I honestly thought that it was all over! For the first time in my life I just thought, "The thing I've always taken for granted seems to have left me," and it was devastating, actually. There were times where I couldn't even bear to look at a studio. The laptop that I use stayed firmly closed under a pile of books. I'm never short of ideas but the idea of manifesting them just seemed irksome… I had a lack of confidence. And the last time I felt this way was in 1996, when little did I know what was coming.
That was leading up to your production of Madonna’s Grammy-winning album, Ray of Light, right?
Yes, that was leading up to Ray of Light. I didn't know it at the time, of course but I felt that similar unbridled sense of it all flying away, with or without me. At that time, I was full of life’s fucked-up-ness, and I wasn't able to really get the best out of it. Unlike now, as you know, an elderly statesman, now I've figured out how to enjoy the process. I’ve still maybe got that same wall of indifference, but I just don't care anymore. It doesn't bother me. My only enduring hope is that other people don't have to last so long before they figure this out. There's no need to suffer for your art, at all. I think suffering for your art is a good story, but I just don't think it applies.
“When you’re on the crest of a wave, you don’t know in which direction the path is leading off. But you know what? You just go down it.”
What was it that changed your mind and helped you put that wall of indifference to the side?
That’s a tough one. I don't know… There’s an artist called Maeve that I sort of signed up, nurtured her with her music; she's a terrific songwriter. And I said I would work with her, so I had to flip open my laptop! I decided to learn how to use some different software and when I did that, it started to click, just slowly! The process of things coming back, it's got a momentum of its own, like a snowball: “I did something today that I've never done before, and I enjoyed it.” And just like that, that can set the movement rolling in the right direction again.

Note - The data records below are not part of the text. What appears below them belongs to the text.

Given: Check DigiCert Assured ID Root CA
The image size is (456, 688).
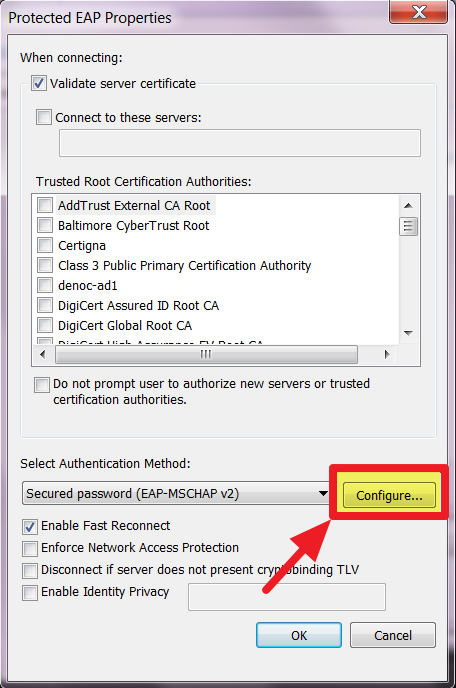Looking at the screenshot, I should click(x=45, y=305).
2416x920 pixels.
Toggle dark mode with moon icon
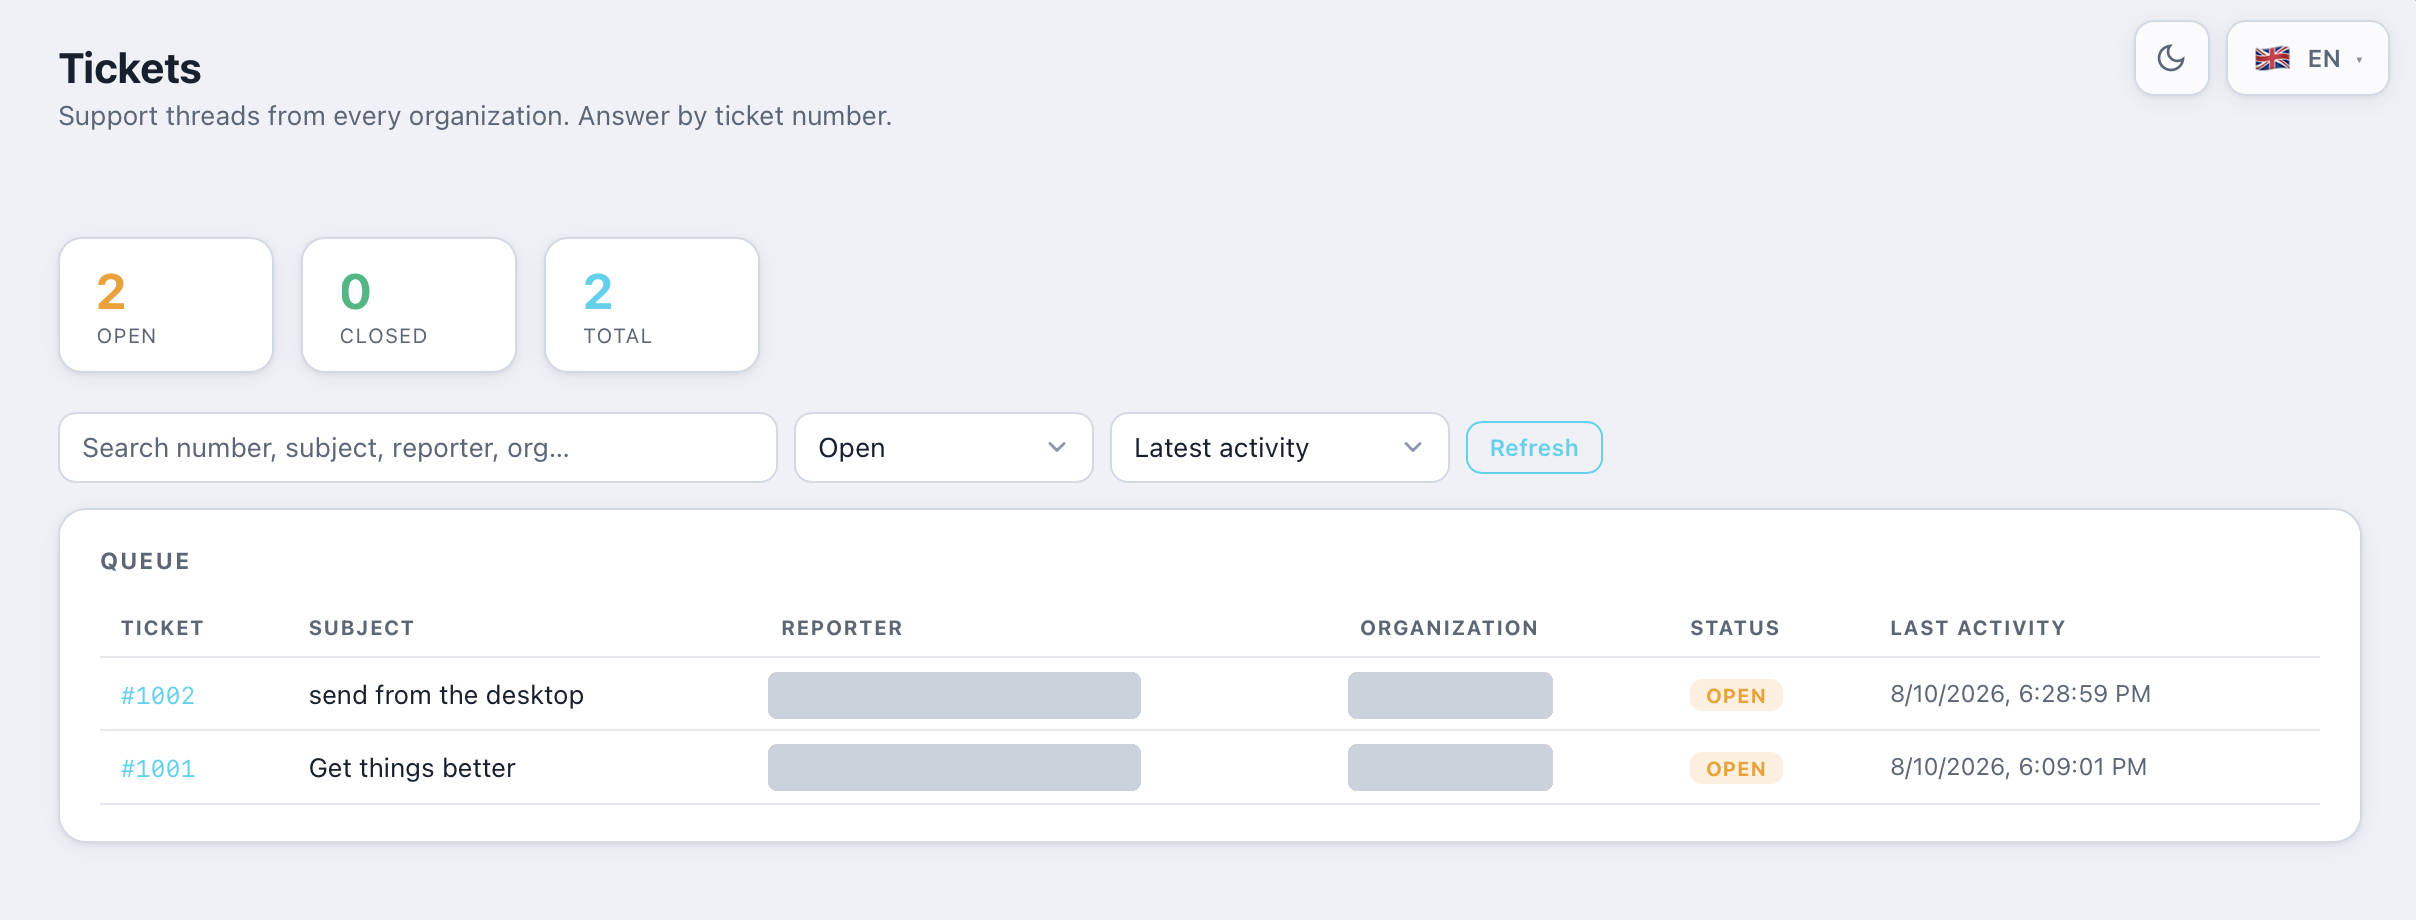2171,58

I think life is a series of waves, and there's always a crest of a wave, the high point in the curve. When you're on the crest of a wave, you don't know in which direction the path is leading off, and it's probably not a straight one anyway. But you know what? You just go down it.
Does the certainty of that uncertainty make it easier to try things out musically without worrying about what will happen?

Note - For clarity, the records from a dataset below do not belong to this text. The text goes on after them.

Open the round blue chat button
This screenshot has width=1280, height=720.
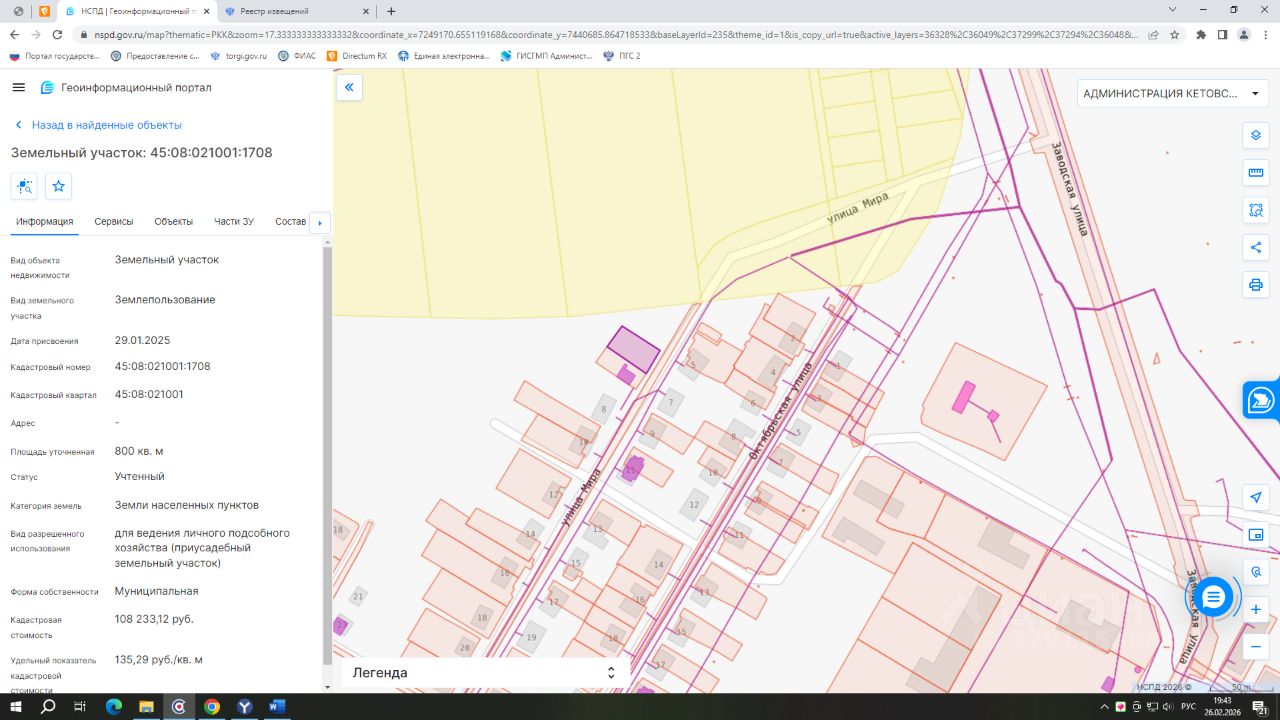1214,597
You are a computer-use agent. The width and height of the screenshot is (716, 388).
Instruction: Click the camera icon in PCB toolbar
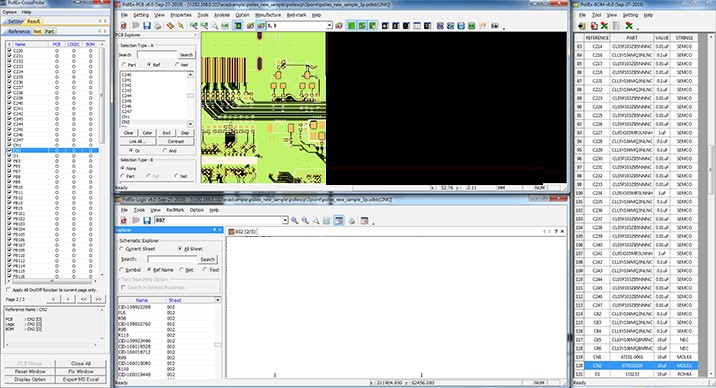495,26
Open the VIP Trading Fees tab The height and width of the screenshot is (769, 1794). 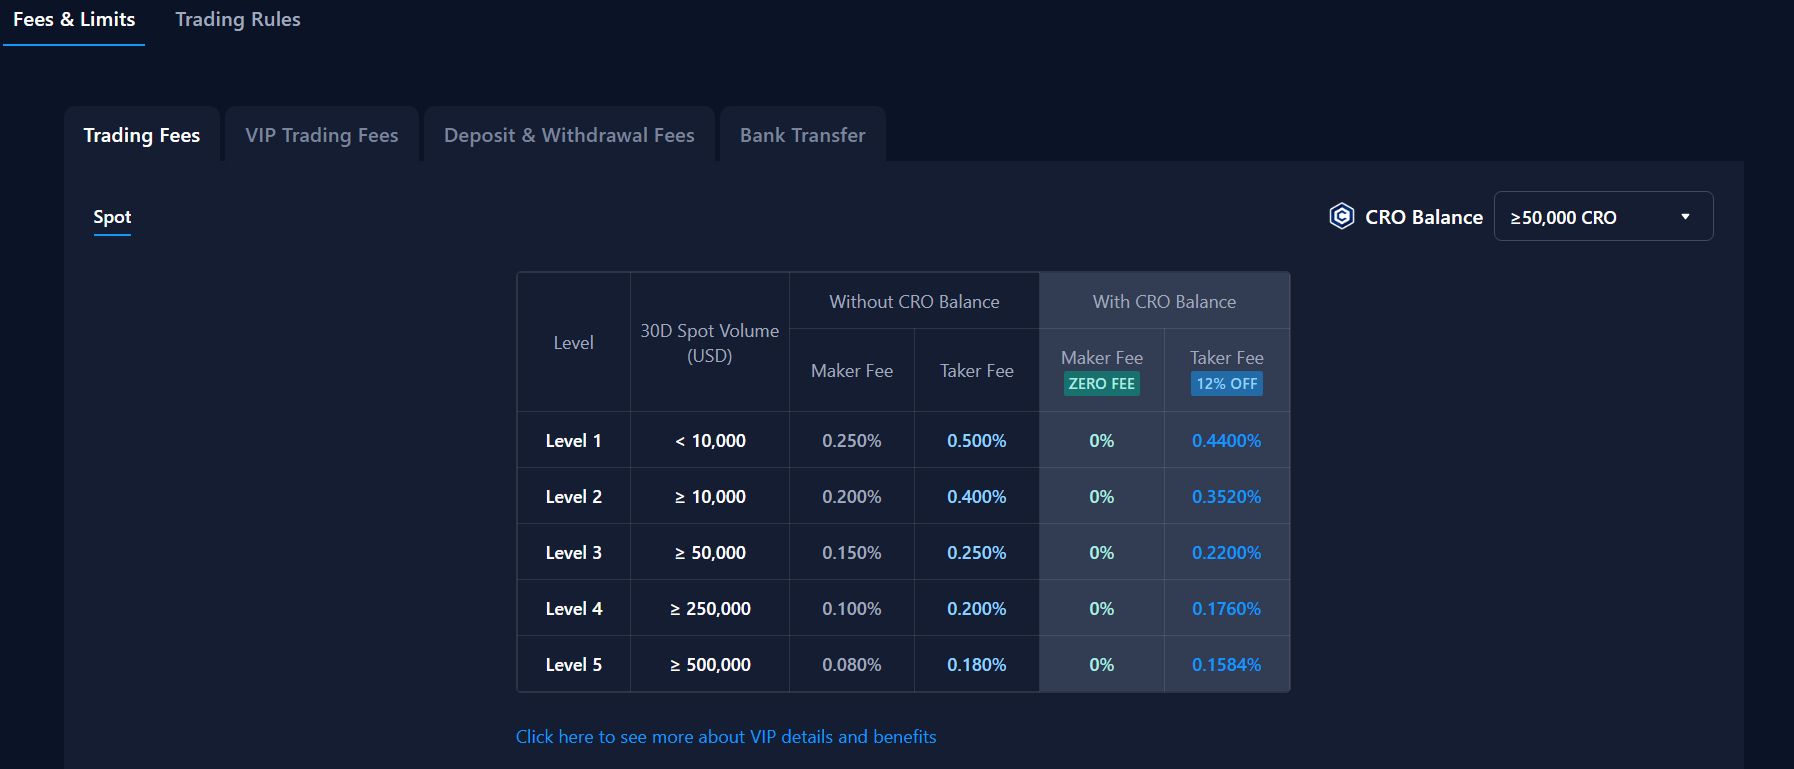322,135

Honestly, I regard the whole of life as one giant improv session! Simple as that. But at the time of making a song, none of us actually have that clarity to worry about how we’ll look back at it. So the time is always of the moment. For me, looking back now, I'm happy with most of it. What I don't like is my really early stuff, you know, often you look back at an artist’s early stuff and it's got a spark, it's got something! Mine is terrible!
You once said that your work from the eighties features this classic snare drum sound that you now find unbearable.
(Laughs) Drums are the age giveaway to music! So when I’m not paying attention to drums too much, I'm happier. Funnily enough about the eighties; I don't listen to music in life normally, I just don't, but riding around in taxis, you do, they’re always playing magic FM type of thing. Eighties song after eighties song. You find yourself singing them, but there's always this snare drum — it's like that was the only snare we had!
Have you ever heard your own music in a taxi?
Oh, it happens, of course! Sometimes I'm watching a TV show and I'm getting a familiar feeling, I'm getting déjà vu… And it's because, oh, that's my music! (Laughs) But now I can look back on a good one and enjoy it.